The work is being done at the University of Maryland laboratory known as CLIP (short for Computational Linguistics and Information Processing), part of the university’s Institute for Advanced Computer Studies. Ms. Dorr’s colleagues include members of the departments of linguistics and library science.
Chinese and Arabic are the top languages with which they work, but Spanish and Korean also are used. The “documents” involved include broadcast news as well as print forms of communication.

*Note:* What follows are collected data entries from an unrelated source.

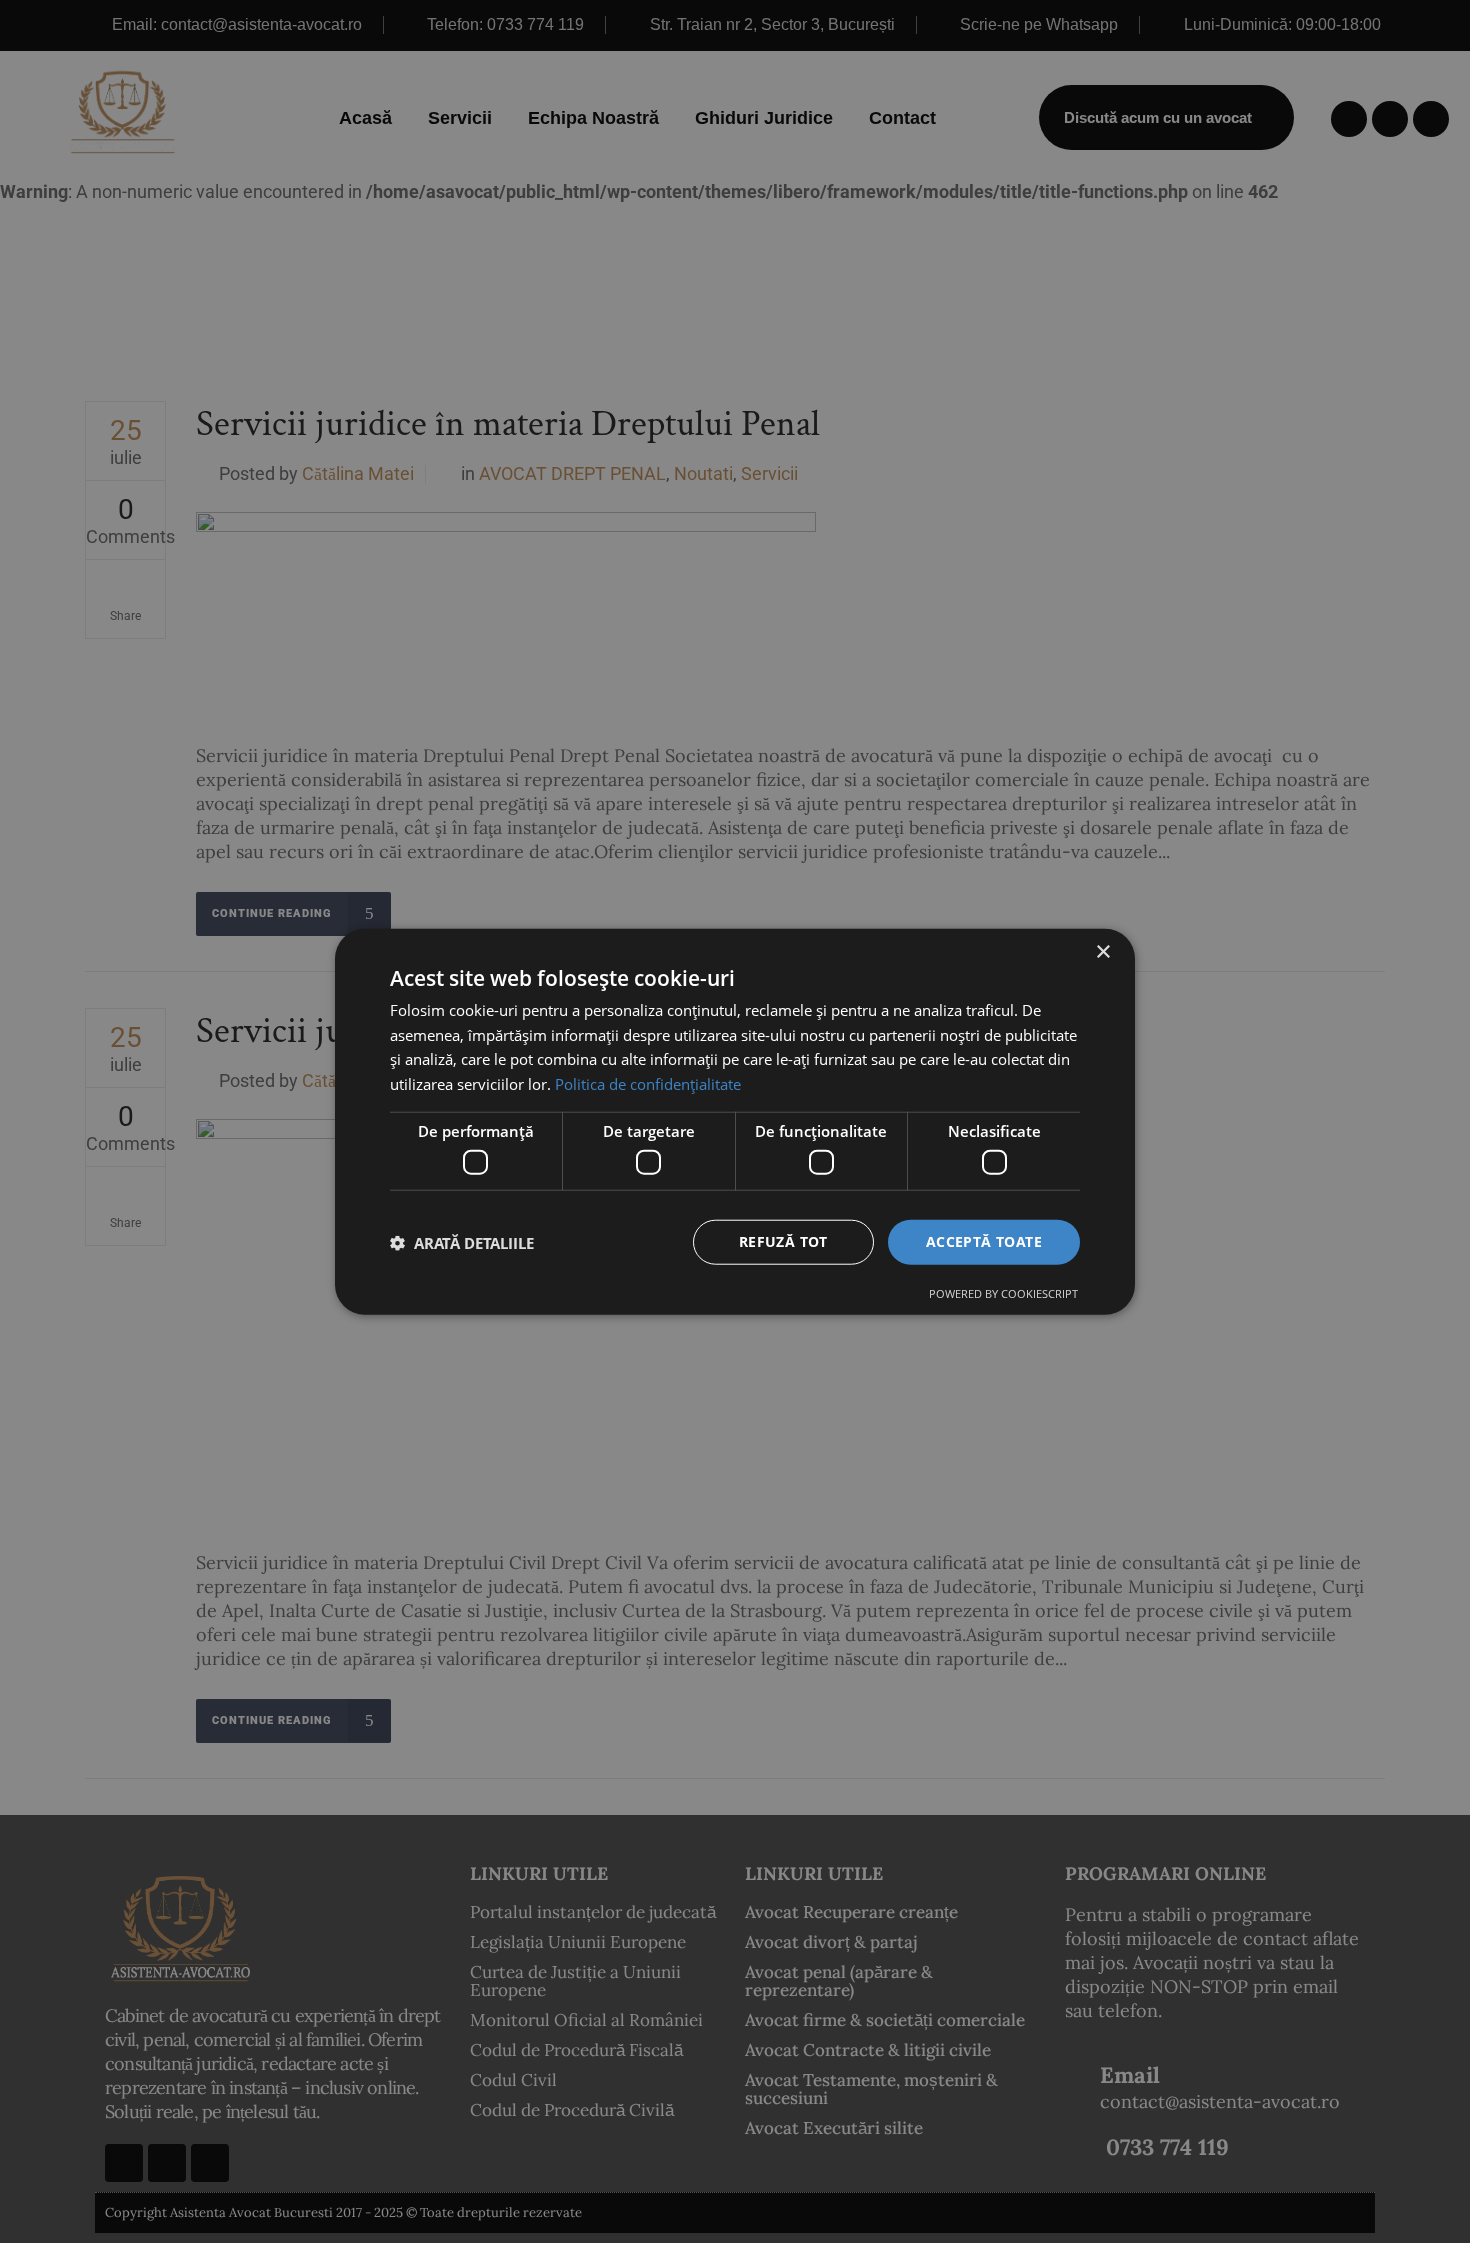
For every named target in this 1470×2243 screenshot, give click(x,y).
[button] (462, 1242)
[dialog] (735, 1121)
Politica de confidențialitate (648, 1084)
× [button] (1102, 951)
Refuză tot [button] (783, 1241)
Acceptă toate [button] (984, 1241)
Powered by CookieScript (1003, 1293)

“Interestingly, Arabic and Spanish have more in common structurally than I realized,” Ms. Dorr says. “And Chinese is closer to English in some ways. It’s configurational — having a subject, verb and object the way we tend to have [in English]. … Arabic and Spanish are not in the same family, but there seem to be similarities at least lexically. In English, you would say, ‘I fear,’ but in Spanish you would say, ‘I have fear of it.’ And you might find something like that in Arabic.”
When people ask how the system handles figures of speech such as metaphors, she — metaphorically — throws up her hands. “We have a hard enough time with non-subtleties,” she says. “We have so many things to work on that are pretty difficult. Different word orders, for instance, so that in one language, you have prepositions, and in another, you have case markers.”
Needless to say, the technology and others allied with it greatly interest government agencies involved in defense, intelligence and security matters, many of which are Ms. Dorr’s sponsors — especially the Department of Defense’s Advanced Research Projects Agency. She doesn’t claim to know about methods commonly used by such agencies to make sense of the information flow, but she expects they are more labor-intensive than necessary.
“Having a summary would be better than any mechanisms in use now,” she says.